Stork is intended to provide a centralized focus for monitoring and managing BIND9 and Kea servers and hopefully eventually, DHCP and DNS services in general. We want to ultimately be able to manage BIND9 and Kea together, to address the DDNS issues, so we would like to include BIND support from the first release.
Discussion of these requirements is on-going at #18
Release 1 - Focus on Monitoring, Health, Activity, Performance (could be 1.0, or 0.8...)
The main benefit in the first release will be aggregating and presenting selected data useful for common operational management of DHCP and DNS services and servers. In later releases we would like to also manage configuration of these servers, but we are starting with monitoring. In this initial release we will need to establish an extensible, high performance infrastructure for collecting, storing and analyzing DNS and DHCP activity data.
Northbound interfaces - API and GUI
It is ideal that the northbound interfaces support both a graphical display (via an ordinary web server) and an API. When we get to the point that we are managing configurations, users will certainly want APIs to integrate with their provisioning systems. In the context of the first release, there may be a native GUI as well as an API to a data visualization tool such as Grafana, and possibly another to Nagios, or Cacti, or another fault management and or alerting system. I expect traditional BIND users will be less interested in a BIND-specific GUI, Kea users have had less time to develop their own systems and will be more interested. Kea users also have relatively more interest in a GUI to drive configuration changes because of the lack of alternatives.
Minimum useful product
Kea users - Anterius alternative, with pool utilization monitoring at a minimum.

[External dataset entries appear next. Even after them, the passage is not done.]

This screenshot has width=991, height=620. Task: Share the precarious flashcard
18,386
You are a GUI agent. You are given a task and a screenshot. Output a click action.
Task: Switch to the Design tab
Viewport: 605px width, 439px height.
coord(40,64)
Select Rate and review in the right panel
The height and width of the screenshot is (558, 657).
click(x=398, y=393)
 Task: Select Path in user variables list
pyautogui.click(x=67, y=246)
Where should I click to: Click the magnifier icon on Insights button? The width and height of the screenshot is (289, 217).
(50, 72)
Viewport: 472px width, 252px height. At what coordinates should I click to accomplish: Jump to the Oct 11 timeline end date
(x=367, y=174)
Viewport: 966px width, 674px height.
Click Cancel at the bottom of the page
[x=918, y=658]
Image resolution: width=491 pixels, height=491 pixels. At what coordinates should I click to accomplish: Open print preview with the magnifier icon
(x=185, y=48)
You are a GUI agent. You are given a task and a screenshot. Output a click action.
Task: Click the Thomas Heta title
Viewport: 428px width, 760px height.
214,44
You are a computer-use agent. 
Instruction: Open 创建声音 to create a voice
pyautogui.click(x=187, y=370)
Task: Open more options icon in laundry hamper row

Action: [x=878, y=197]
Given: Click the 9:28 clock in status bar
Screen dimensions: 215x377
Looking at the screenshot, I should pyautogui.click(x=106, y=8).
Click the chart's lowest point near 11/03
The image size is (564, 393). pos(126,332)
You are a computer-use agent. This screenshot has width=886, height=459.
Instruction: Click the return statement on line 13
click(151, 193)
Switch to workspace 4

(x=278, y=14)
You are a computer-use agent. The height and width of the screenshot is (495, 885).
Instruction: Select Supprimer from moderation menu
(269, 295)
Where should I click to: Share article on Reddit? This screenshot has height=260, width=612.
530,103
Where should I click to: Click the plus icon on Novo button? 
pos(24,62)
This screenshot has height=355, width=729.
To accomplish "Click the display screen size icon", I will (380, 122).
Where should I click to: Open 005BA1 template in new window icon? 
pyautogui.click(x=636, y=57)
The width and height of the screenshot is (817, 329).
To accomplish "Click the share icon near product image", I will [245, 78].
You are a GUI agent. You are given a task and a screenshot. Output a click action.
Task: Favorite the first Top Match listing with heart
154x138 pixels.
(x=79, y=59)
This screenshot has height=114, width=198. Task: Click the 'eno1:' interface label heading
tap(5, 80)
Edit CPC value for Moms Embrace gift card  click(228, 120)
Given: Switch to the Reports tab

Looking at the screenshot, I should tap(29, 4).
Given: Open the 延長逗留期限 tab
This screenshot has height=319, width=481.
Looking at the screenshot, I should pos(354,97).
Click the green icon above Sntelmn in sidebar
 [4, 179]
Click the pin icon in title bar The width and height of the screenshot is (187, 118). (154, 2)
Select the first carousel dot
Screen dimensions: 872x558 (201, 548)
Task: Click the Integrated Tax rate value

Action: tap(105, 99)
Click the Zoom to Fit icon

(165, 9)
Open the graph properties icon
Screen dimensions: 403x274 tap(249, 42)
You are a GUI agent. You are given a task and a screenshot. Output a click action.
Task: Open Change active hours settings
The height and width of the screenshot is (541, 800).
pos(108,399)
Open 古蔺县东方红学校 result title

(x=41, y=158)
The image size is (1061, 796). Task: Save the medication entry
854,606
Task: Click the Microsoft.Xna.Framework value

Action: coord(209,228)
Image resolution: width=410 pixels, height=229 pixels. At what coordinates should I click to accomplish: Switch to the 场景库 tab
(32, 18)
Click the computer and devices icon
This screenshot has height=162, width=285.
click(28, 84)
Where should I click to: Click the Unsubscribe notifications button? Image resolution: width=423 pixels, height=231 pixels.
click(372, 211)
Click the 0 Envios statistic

BIND users - solve one or more use cases wrt metrics not easily accomplished with existing tools. Either performance tuning, zone update timing, zone signing timings or cache management.
Roles: admin (can do all possible actions), user (has limited access)
As an admin I can add Kea and BIND instances (their addresses and some metadata). I also can browse them and search them by particular fields.
User would like to see what applications are installed on each server. (dhcpv4, dhcpv6, ddns, Kea hooks, MySQL/Postgres/Cassandra backend, bind 9 (presumably there can be more than one application per server - certainly there can be multiple Kea hooks installed and configured. Includes service IP.
User would like to be able to quickly see what is the server's role in the network (Kea:failover primary, failover secondary, failover lb, lease backend, host backend, config backend, BIND zone master, secondary, hidden master, ... configured by stork admin.
OS version running, application version, build#. discovered. Many users will have their own build systems, or use multiple OSes, so the 'version' field may need to include OS, build#, etc & we need to allow for version #s that do not match ISC version numbers in case of OS packages with different numbering systems. Config flags the image was built with. Hooks loaded (Kea hooks, BIND hooks, BIND RPZ plug-in)
DB backend versions out of scope for 1.0
ISC application operational status
running/not running, date/time of last reload/reboot, uptime since last reload (computed)
do we need OS and or platform operational status, uptime since last reload/restart? discovered.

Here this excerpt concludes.